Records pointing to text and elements
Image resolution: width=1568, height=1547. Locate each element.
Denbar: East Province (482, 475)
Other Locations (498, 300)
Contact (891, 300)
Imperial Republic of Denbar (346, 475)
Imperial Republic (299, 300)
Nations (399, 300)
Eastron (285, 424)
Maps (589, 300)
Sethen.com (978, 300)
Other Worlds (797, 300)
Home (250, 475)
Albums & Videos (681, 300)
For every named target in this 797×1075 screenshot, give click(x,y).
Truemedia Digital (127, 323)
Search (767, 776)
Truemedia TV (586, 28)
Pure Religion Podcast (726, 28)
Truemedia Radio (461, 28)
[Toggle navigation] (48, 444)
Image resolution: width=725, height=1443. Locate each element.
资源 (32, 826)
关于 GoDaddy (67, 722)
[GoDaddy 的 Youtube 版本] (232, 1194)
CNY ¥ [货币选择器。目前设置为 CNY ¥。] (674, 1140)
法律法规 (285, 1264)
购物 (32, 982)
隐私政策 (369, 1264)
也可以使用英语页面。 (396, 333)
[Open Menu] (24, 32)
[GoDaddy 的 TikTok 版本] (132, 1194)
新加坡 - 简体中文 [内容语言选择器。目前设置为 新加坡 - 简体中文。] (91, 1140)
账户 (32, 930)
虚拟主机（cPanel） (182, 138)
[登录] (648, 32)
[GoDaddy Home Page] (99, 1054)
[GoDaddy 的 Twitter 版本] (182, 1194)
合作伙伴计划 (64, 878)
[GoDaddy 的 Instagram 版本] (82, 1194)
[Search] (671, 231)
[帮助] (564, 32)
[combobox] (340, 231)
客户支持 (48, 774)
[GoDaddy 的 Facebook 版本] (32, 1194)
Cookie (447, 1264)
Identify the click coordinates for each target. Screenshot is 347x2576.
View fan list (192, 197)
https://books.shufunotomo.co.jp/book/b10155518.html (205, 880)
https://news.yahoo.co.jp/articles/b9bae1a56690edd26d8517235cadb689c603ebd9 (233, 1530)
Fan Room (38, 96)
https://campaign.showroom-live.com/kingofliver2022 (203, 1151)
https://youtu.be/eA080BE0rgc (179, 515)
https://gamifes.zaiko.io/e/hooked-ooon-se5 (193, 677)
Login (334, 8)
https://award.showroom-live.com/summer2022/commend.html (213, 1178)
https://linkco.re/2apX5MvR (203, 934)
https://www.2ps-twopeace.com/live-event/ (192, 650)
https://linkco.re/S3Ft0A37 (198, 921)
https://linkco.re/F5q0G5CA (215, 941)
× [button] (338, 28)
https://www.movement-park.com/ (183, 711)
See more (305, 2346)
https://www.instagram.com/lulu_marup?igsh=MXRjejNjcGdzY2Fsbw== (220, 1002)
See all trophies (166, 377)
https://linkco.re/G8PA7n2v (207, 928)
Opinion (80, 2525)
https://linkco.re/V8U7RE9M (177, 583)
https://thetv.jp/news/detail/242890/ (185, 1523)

### THE EXERCISE
Switch "Image resolution" to "Image size" throughout the records above, and write all the records out again with nothing else altered.

### SOLVED EXERCISE
Image size: width=1568, height=1547. Locate each element.
Denbar: East Province (482, 475)
Other Locations (498, 300)
Contact (891, 300)
Imperial Republic of Denbar (346, 475)
Imperial Republic (299, 300)
Nations (399, 300)
Eastron (285, 424)
Maps (589, 300)
Sethen.com (978, 300)
Other Worlds (797, 300)
Home (250, 475)
Albums & Videos (681, 300)
For every named target in this 797×1075 screenshot, give click(x,y).
Truemedia Digital (127, 323)
Search (767, 776)
Truemedia TV (586, 28)
Pure Religion Podcast (726, 28)
Truemedia Radio (461, 28)
[Toggle navigation] (48, 444)
Image size: width=725, height=1443. Locate each element.
资源 (32, 826)
关于 GoDaddy (67, 722)
[GoDaddy 的 Youtube 版本] (232, 1194)
CNY ¥ [货币选择器。目前设置为 CNY ¥。] (674, 1140)
法律法规 (285, 1264)
购物 (32, 982)
隐私政策 (369, 1264)
也可以使用英语页面。 (396, 333)
[Open Menu] (24, 32)
[GoDaddy 的 TikTok 版本] (132, 1194)
新加坡 - 简体中文 [内容语言选择器。目前设置为 新加坡 - 简体中文。] (91, 1140)
账户 (32, 930)
虚拟主机（cPanel） (182, 138)
[登录] (648, 32)
[GoDaddy Home Page] (99, 1054)
[GoDaddy 的 Twitter 版本] (182, 1194)
合作伙伴计划 (64, 878)
[GoDaddy 的 Instagram 版本] (82, 1194)
[Search] (671, 231)
[帮助] (564, 32)
[combobox] (340, 231)
客户支持 (48, 774)
[GoDaddy 的 Facebook 版本] (32, 1194)
Cookie (447, 1264)
Identify the click coordinates for each target. Screenshot is 347x2576.
View fan list (192, 197)
https://books.shufunotomo.co.jp/book/b10155518.html (205, 880)
https://news.yahoo.co.jp/articles/b9bae1a56690edd26d8517235cadb689c603ebd9 (233, 1530)
Fan Room (38, 96)
https://campaign.showroom-live.com/kingofliver2022 (203, 1151)
https://youtu.be/eA080BE0rgc (179, 515)
https://gamifes.zaiko.io/e/hooked-ooon-se5 (193, 677)
Login (334, 8)
https://award.showroom-live.com/summer2022/commend.html (213, 1178)
https://linkco.re/2apX5MvR (203, 934)
https://www.2ps-twopeace.com/live-event/ (192, 650)
https://linkco.re/S3Ft0A37 (198, 921)
https://linkco.re/F5q0G5CA (215, 941)
× [button] (338, 28)
https://www.movement-park.com/ (183, 711)
See more (305, 2346)
https://www.instagram.com/lulu_marup?igsh=MXRjejNjcGdzY2Fsbw== (220, 1002)
See all trophies (166, 377)
https://linkco.re/G8PA7n2v (207, 928)
Opinion (80, 2525)
https://linkco.re/V8U7RE9M (177, 583)
https://thetv.jp/news/detail/242890/ (185, 1523)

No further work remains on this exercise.